- [THE REQUEST]:
Copy out every line of the material below that contains the string "Instruction".

- [MATERIAL SUPPLIED]:
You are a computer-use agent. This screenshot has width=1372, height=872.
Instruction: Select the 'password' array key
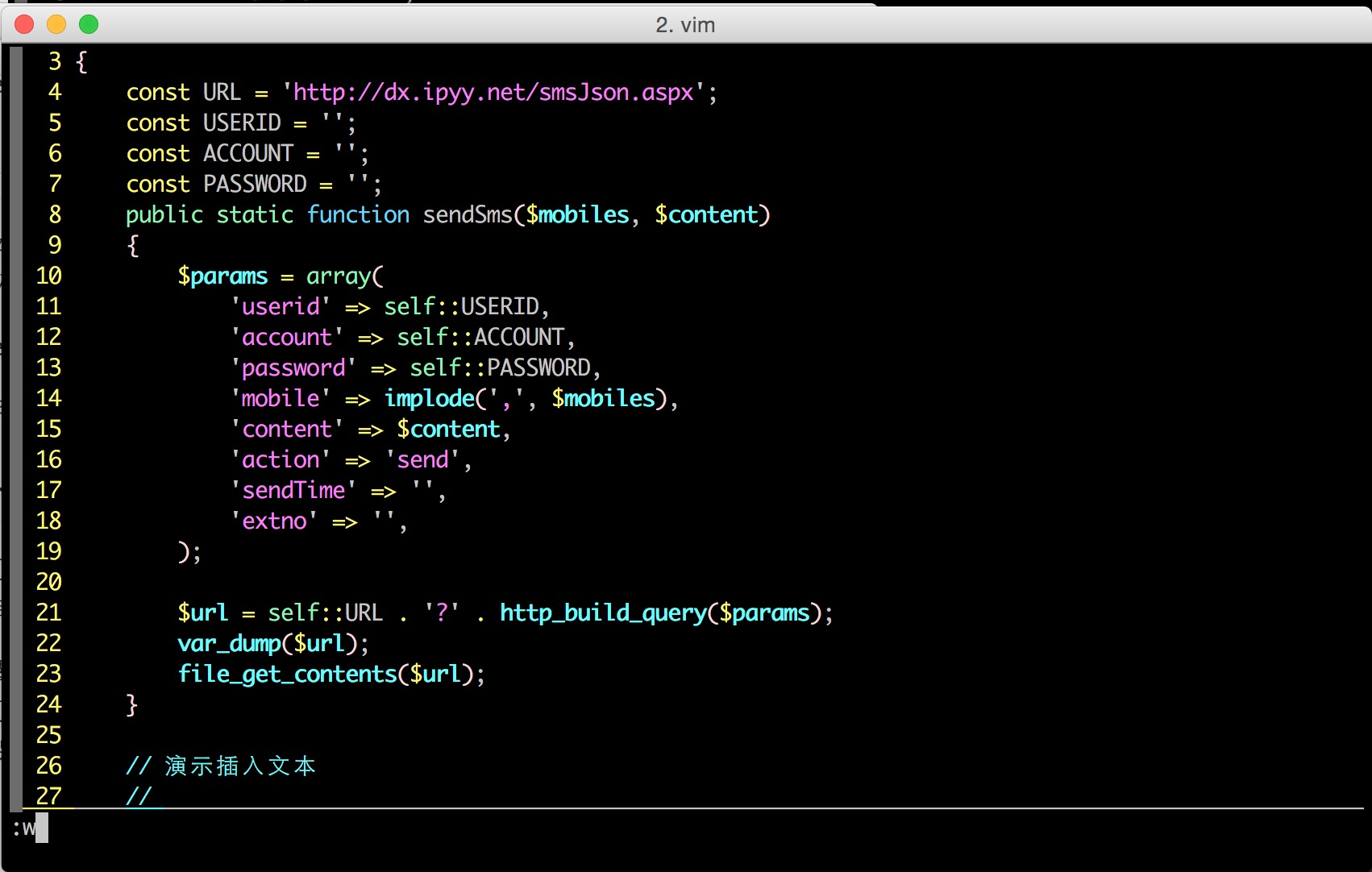coord(293,368)
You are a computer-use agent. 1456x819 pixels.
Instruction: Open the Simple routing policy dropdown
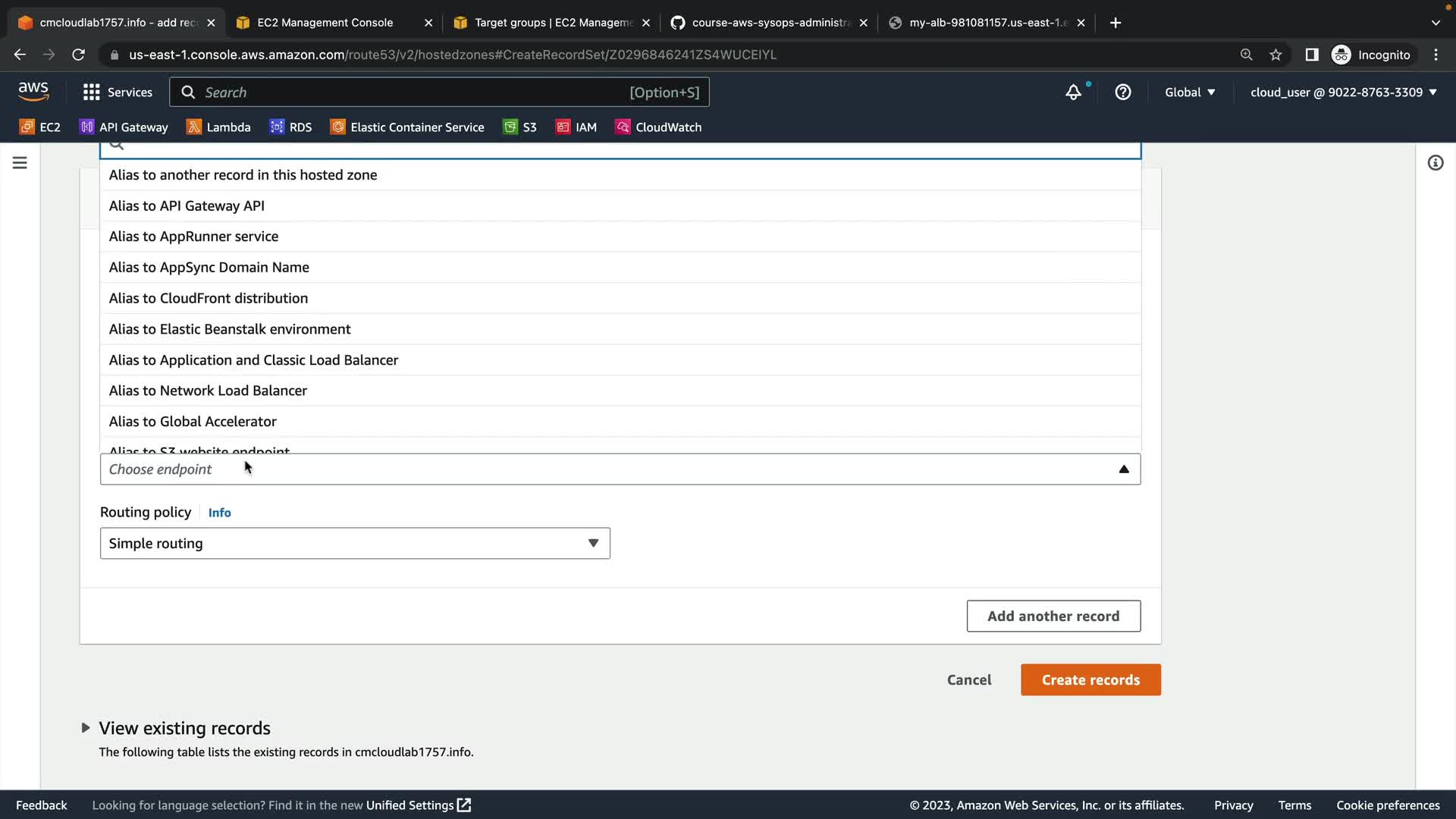pyautogui.click(x=355, y=544)
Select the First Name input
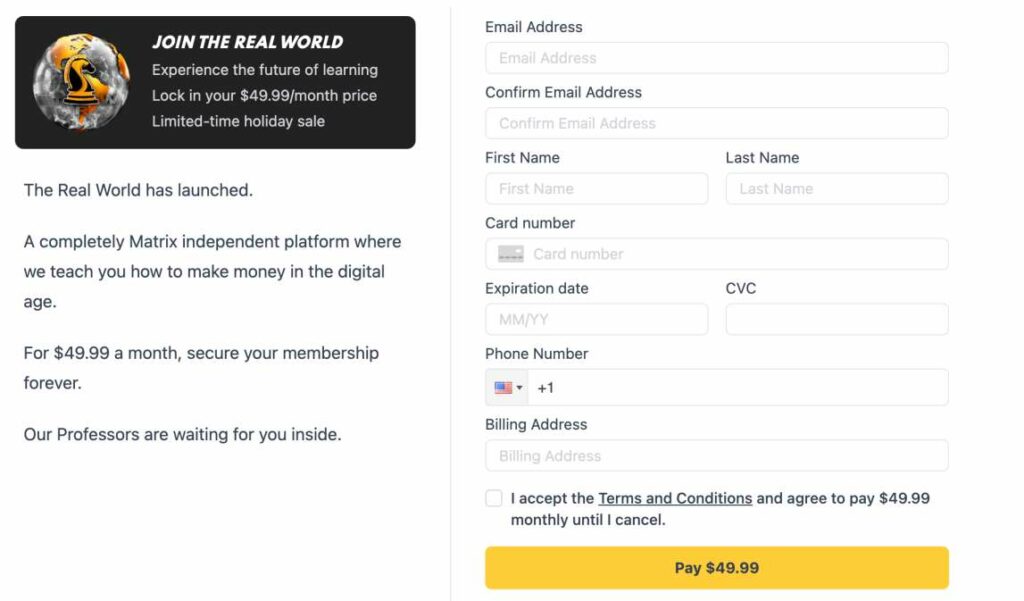 (596, 189)
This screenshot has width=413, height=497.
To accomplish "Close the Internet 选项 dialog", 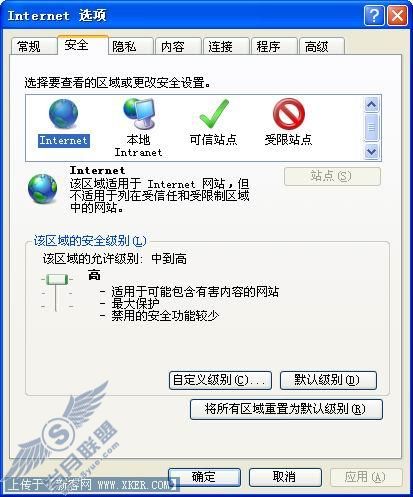I will coord(397,15).
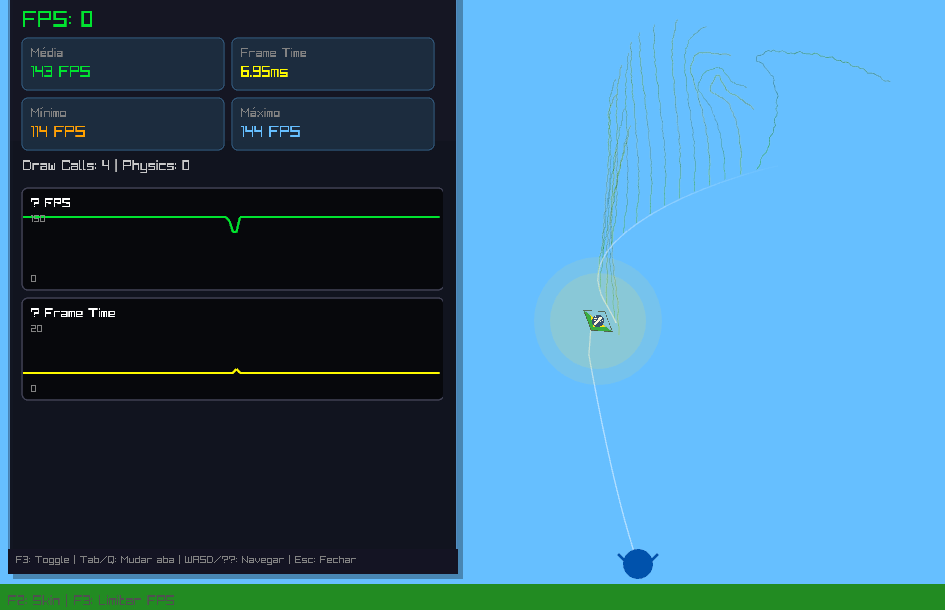The image size is (945, 610).
Task: Select the Mínimo 114 FPS stat card
Action: (123, 124)
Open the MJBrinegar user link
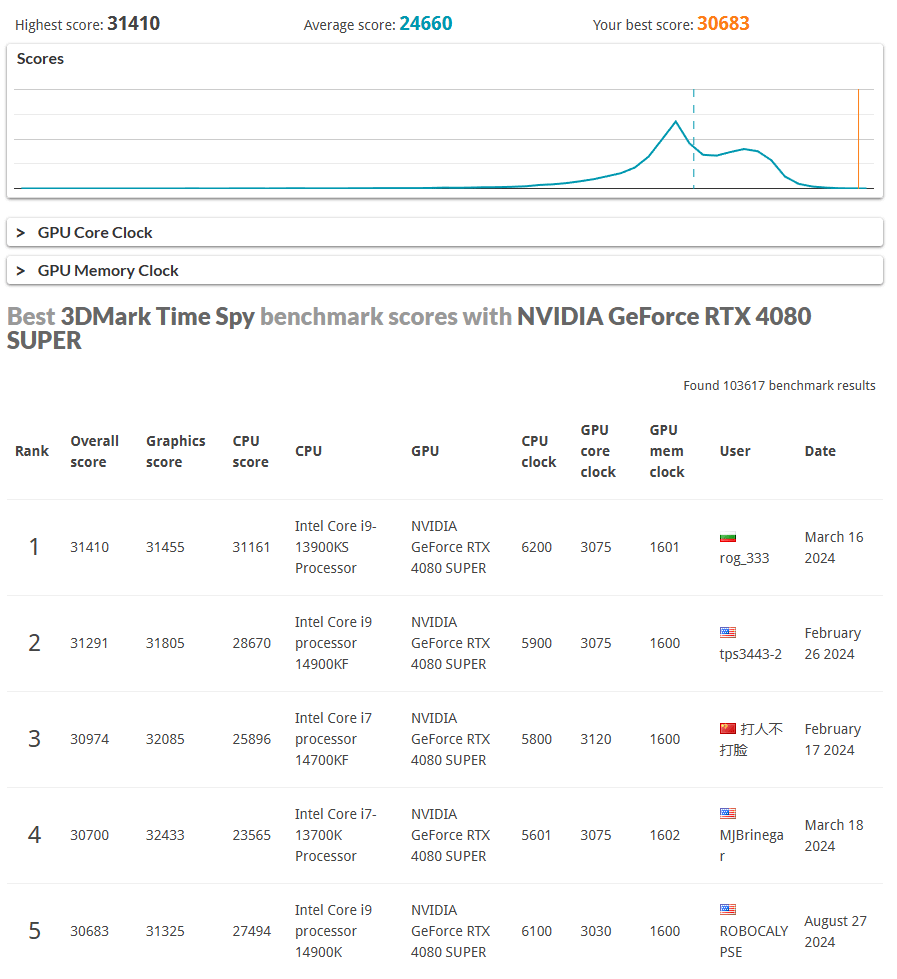 [751, 845]
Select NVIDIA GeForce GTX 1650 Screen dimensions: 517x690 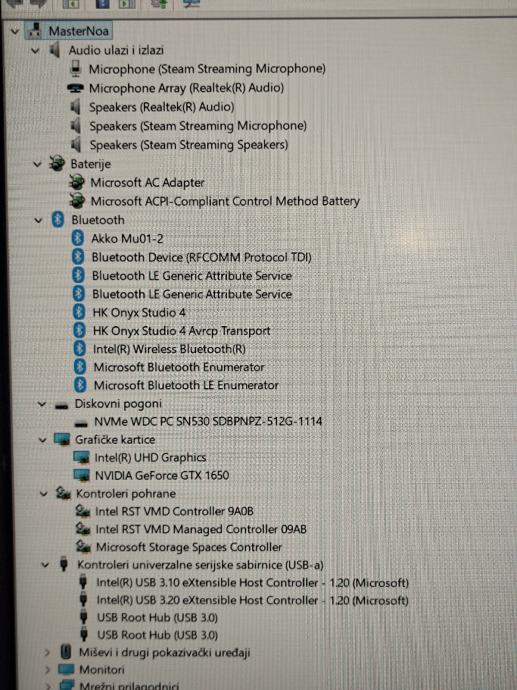click(x=162, y=476)

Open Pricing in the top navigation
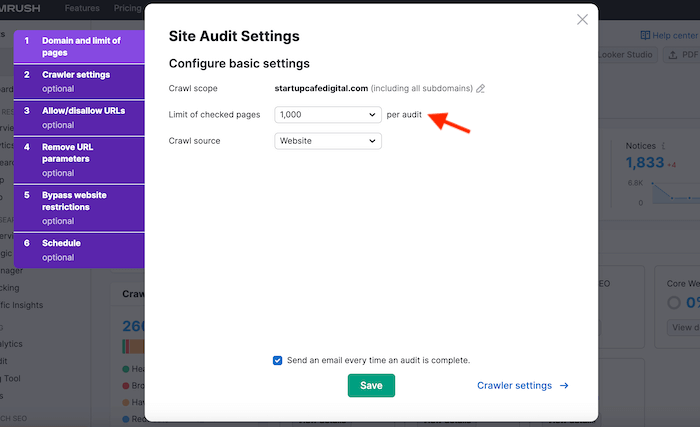click(127, 6)
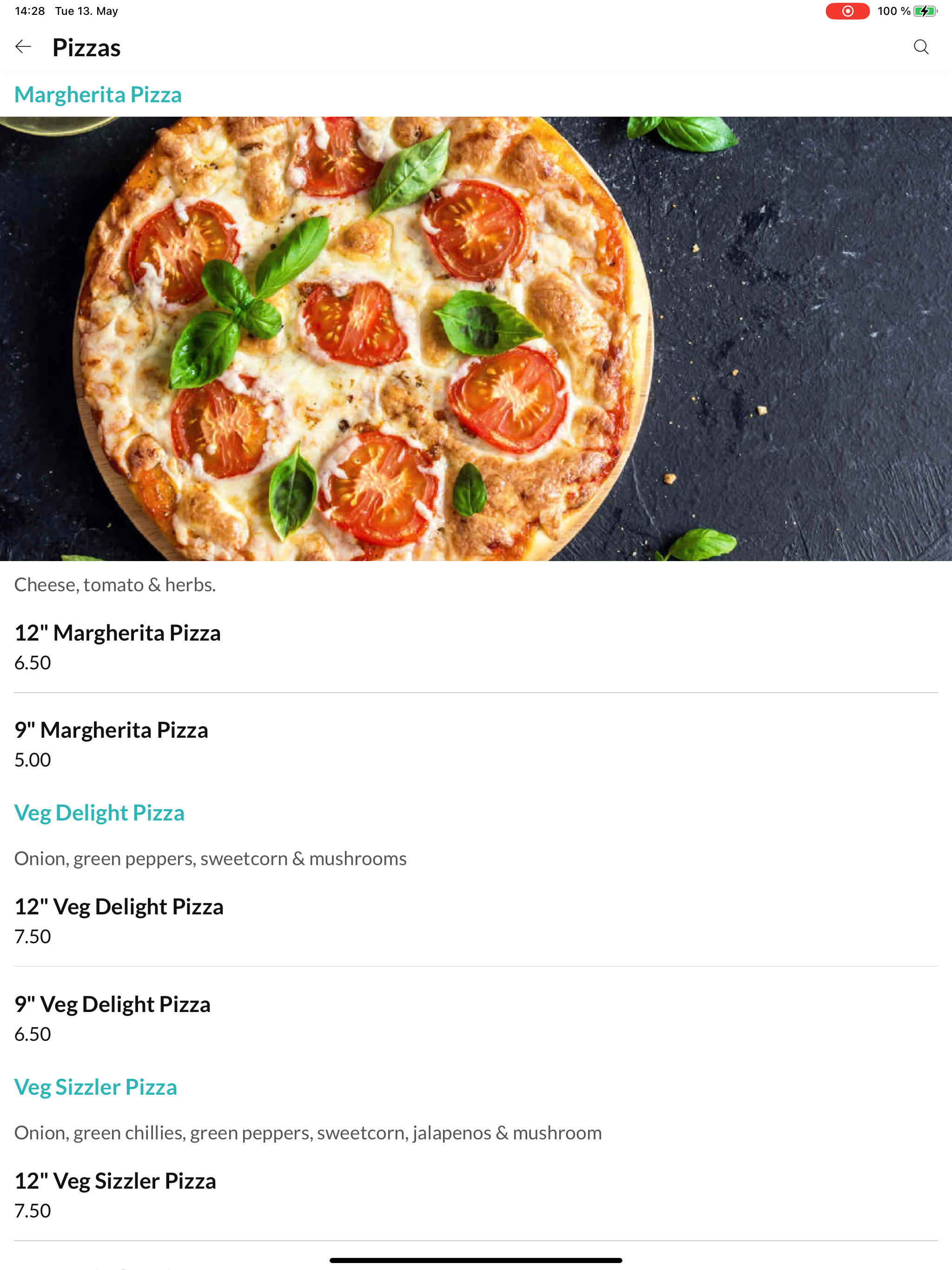Tap the Margherita Pizza section heading
The height and width of the screenshot is (1270, 952).
(98, 95)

- [WRITTEN REPLY]:
Instruction: Select the 'password' array key
Instruction: Open the Simple routing policy dropdown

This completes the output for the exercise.